Ik verbrak de verbinding en gaf de hoorn aan de jongen. ‘Als de wereld ten onder gaat, is het jouw schuld.’

Een knappe man in strak gesneden wit, waarvan ik gewoon wist dat hij de Franse chef was, kwam met uitgestoken hand op me af. ‘Goedemorgen,’ zei hij met een zwaar accent. We gaven elkaar een hand. ‘U bent ongetwijfeld de heer Corey.’

‘Oui.’

‘Ah, u spreekt Frans.’

Oui.’

Bon. Ik ben Henri, de chef-kok, en ik wil me oprecht verontschuldigen voor de worstenbroodjes.’

Het woord kende hij dus, maar helaas niet het recept. Ik zei: ‘Hé, maak je daar nou maar geen zorgen over, Henri.’

‘Dat doe ik wel. Dus heb ik speciaal voor u de ingrediënten besteld en vanavond serveren we de broodjes als borrelgarnituur.’

‘Dat is fantastisch.

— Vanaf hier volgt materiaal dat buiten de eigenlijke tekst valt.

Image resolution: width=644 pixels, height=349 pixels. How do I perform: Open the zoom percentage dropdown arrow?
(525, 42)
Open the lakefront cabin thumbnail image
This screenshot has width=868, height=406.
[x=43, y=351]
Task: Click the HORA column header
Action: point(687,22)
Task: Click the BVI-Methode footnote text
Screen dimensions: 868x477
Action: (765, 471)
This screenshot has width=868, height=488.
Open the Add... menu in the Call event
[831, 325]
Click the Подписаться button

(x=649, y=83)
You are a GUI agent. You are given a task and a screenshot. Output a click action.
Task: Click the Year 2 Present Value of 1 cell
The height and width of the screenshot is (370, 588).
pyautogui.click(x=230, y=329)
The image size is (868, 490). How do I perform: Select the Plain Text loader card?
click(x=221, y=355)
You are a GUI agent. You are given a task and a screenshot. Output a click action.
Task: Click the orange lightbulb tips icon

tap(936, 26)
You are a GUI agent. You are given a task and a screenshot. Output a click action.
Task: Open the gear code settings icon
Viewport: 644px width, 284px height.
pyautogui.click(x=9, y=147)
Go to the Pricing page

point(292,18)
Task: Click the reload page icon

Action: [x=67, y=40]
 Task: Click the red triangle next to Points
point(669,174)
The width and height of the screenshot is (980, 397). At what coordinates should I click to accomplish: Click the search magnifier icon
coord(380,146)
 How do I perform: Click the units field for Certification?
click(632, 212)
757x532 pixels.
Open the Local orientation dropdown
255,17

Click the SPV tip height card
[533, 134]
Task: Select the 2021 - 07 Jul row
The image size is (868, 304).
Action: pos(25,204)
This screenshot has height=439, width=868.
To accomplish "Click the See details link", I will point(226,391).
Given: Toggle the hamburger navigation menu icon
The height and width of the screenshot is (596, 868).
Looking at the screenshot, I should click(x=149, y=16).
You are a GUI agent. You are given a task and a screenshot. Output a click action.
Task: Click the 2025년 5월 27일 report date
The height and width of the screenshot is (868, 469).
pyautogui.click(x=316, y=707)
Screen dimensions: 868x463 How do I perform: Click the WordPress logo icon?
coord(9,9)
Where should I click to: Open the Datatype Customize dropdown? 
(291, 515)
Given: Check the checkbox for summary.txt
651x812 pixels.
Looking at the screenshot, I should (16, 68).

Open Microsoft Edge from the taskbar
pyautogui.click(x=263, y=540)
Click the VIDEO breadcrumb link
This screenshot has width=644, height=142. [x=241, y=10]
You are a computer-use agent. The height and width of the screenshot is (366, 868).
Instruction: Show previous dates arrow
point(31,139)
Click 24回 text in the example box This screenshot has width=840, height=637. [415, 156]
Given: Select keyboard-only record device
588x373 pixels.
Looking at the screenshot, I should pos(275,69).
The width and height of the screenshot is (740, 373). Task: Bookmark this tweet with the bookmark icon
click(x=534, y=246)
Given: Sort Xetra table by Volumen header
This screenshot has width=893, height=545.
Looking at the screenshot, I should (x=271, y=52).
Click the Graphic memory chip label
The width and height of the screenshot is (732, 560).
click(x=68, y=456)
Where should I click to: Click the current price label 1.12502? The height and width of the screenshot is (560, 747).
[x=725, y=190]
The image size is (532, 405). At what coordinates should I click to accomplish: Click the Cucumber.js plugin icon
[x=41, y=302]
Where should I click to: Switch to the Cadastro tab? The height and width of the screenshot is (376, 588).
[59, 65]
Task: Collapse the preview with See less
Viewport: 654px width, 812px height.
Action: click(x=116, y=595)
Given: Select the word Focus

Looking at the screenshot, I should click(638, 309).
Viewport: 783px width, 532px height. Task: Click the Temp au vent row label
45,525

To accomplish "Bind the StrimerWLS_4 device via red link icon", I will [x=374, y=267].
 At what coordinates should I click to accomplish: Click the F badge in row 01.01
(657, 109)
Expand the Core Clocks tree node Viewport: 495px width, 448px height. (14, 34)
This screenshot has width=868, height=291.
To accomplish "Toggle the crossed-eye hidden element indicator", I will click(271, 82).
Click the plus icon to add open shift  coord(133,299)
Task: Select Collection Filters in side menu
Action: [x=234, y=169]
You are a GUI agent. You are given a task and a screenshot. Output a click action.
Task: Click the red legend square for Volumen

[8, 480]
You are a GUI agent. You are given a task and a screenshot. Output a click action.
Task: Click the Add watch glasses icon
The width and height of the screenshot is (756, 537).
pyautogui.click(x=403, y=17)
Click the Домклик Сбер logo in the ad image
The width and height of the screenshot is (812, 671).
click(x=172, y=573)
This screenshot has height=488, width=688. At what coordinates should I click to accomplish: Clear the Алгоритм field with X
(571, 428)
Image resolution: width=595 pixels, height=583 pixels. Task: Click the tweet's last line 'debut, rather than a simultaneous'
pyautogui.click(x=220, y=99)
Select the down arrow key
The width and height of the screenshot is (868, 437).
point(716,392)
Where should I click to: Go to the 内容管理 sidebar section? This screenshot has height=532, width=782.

Ik wil de korst graag een beetje knapperig.’

‘Ja, natuurlijk.’ Hij boog naar me toe en fluisterde: ‘Ik hou zelf ook van die kleine dingetjes.’

Ik was er nu zeker van dat hij me in de maling nam en ik zei: ‘Ik zal het niet doorvertellen. O ja, en vergeet de mosterd niet. Tot ziens.’

‘Mag ik u mijn keuken laten zien?’

Ik keek om me heen. ‘Ziet er goed uit.’

‘Als u iets speciaals wilt, bij welke maaltijd dan ook, dan geeft u het maar aan me door.’

‘Prachtig. Ik zou geloof ik wel weer eens een houtsnipje lusten.’

‘Dat is ook toevallig. Vanavond hebben we houtsnip op het menu staan.’

‘Dat meent u niet. Tjeetje, ik had vandaag aan de loterij mee moeten doen.’

‘O ja? O, ik begrijp het al.’

Ik keek op mijn horloge en zei: ‘Nou, ik –’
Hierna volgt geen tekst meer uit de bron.